> **EXERCISE REQUIREMENTS**
Your answer should be the lines from the one with "You are a computer-use" to the end of the data below, both included, exact and free of pictures.

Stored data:
::::

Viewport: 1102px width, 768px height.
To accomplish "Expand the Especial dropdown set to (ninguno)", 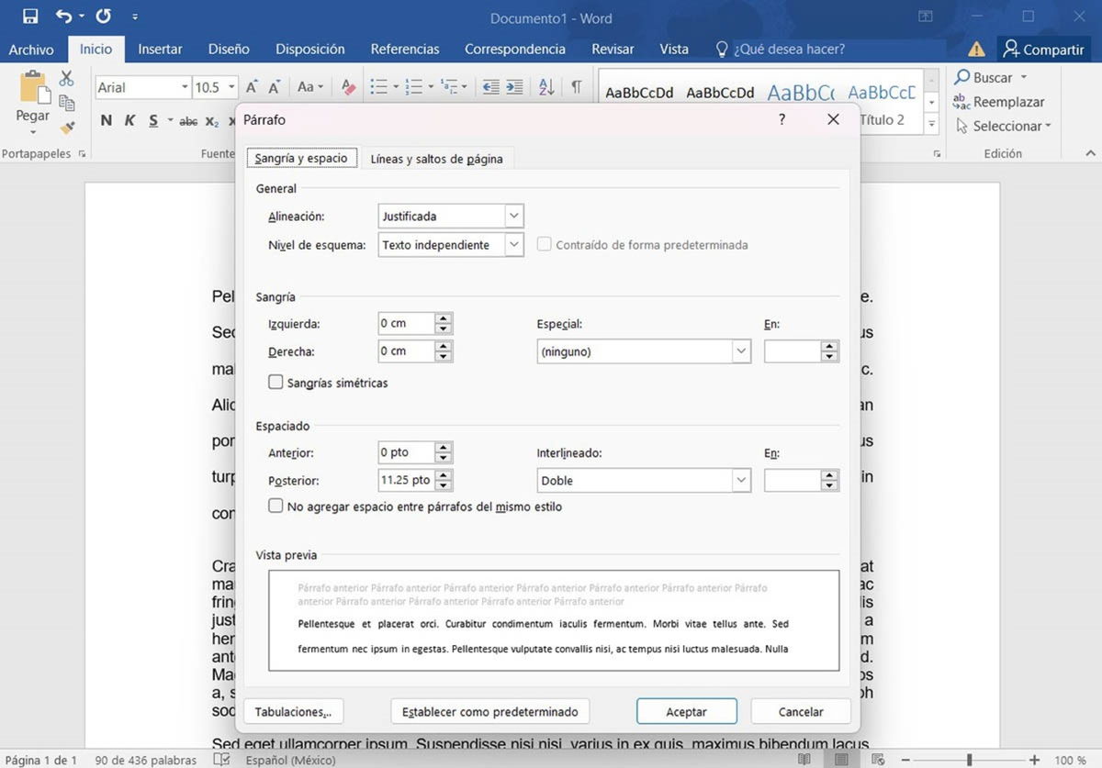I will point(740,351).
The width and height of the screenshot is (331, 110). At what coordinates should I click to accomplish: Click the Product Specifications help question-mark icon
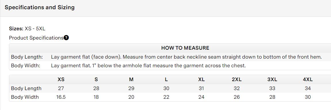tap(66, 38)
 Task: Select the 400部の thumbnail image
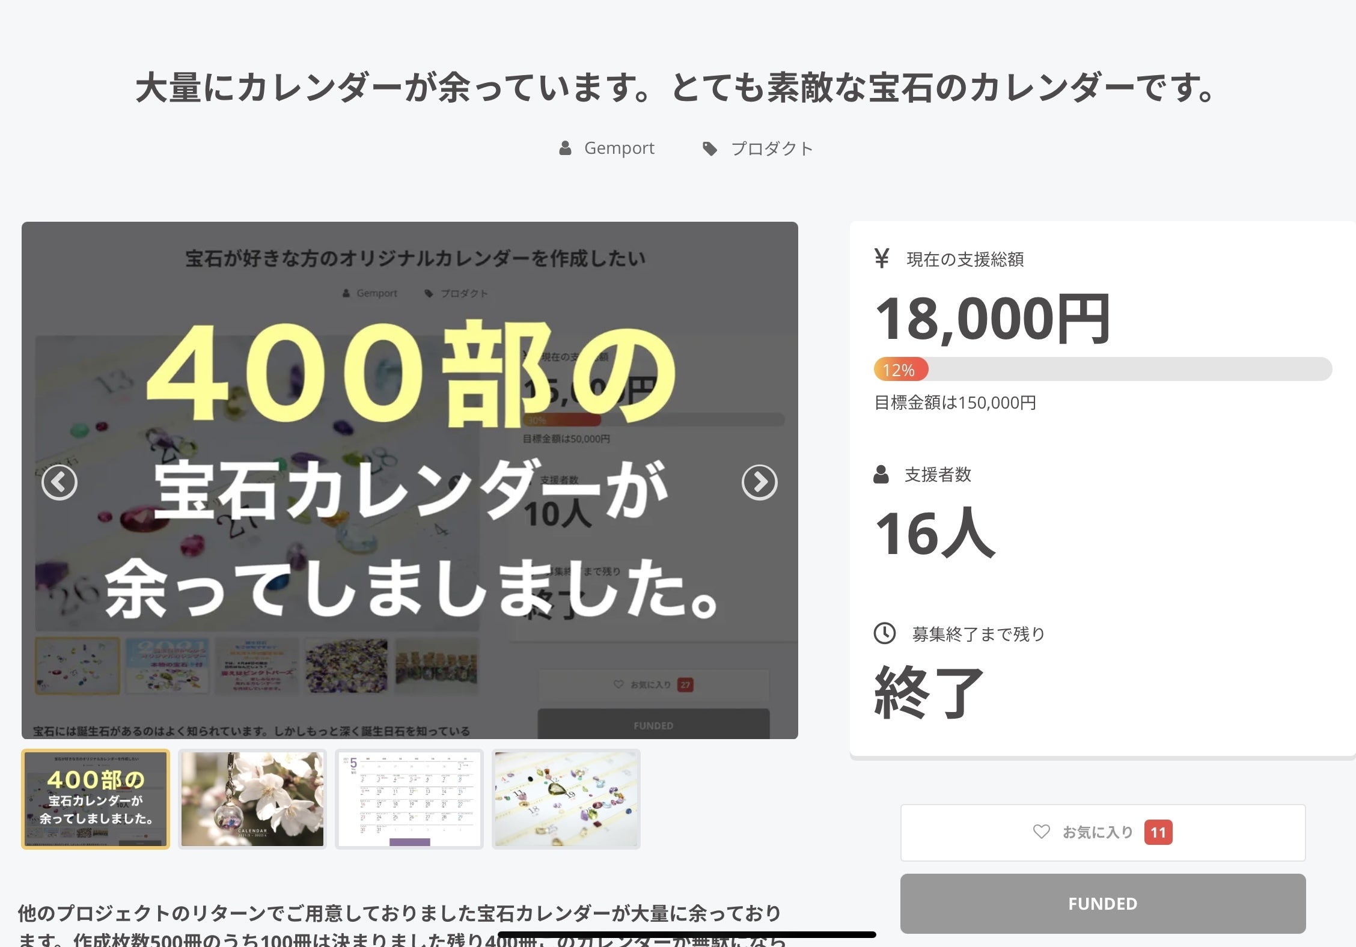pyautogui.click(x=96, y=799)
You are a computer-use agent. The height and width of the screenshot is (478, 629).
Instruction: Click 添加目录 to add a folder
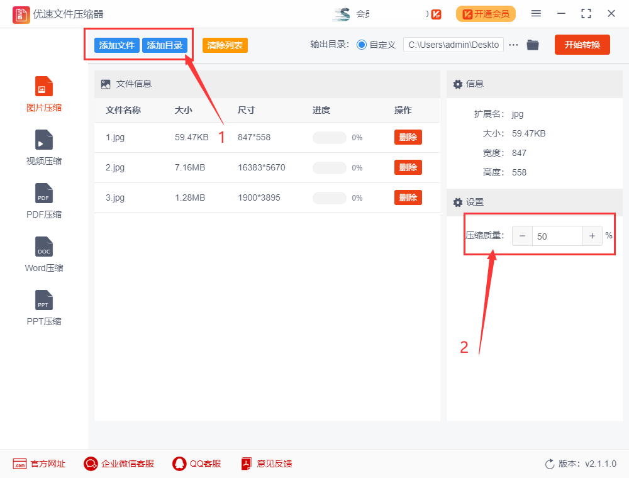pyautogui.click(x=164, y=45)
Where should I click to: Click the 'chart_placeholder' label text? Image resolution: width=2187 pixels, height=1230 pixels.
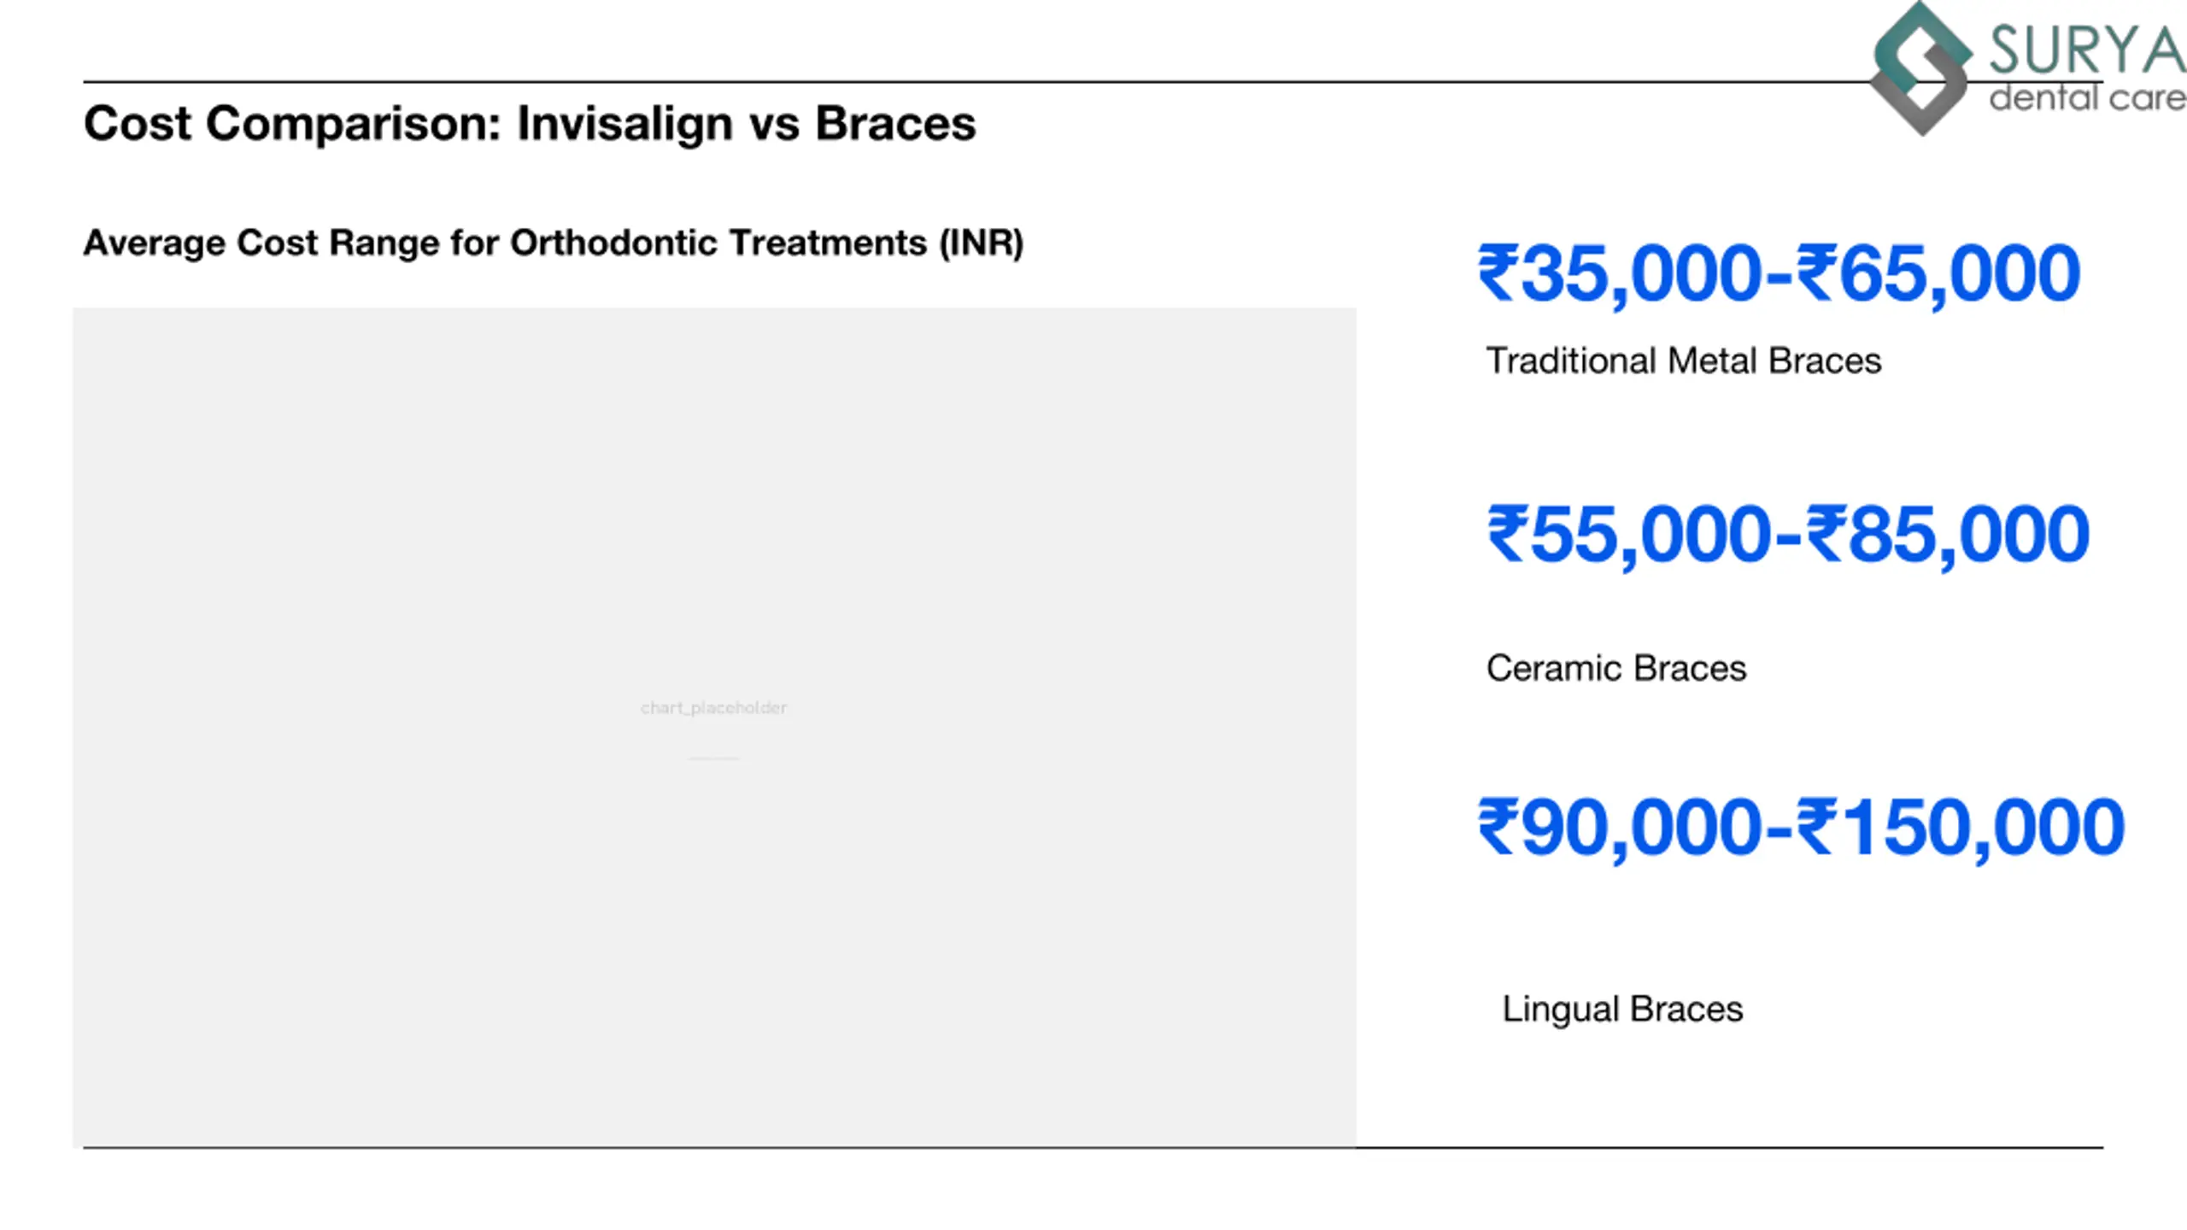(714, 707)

::::

> **EXERCISE ANSWER**
You are a computer-use agent. The height and width of the screenshot is (478, 629).
Instruction: Click 添加目录 to add a folder
pyautogui.click(x=164, y=45)
Where should I click to: Click the 'chart_placeholder' label text? Image resolution: width=2187 pixels, height=1230 pixels.
(714, 707)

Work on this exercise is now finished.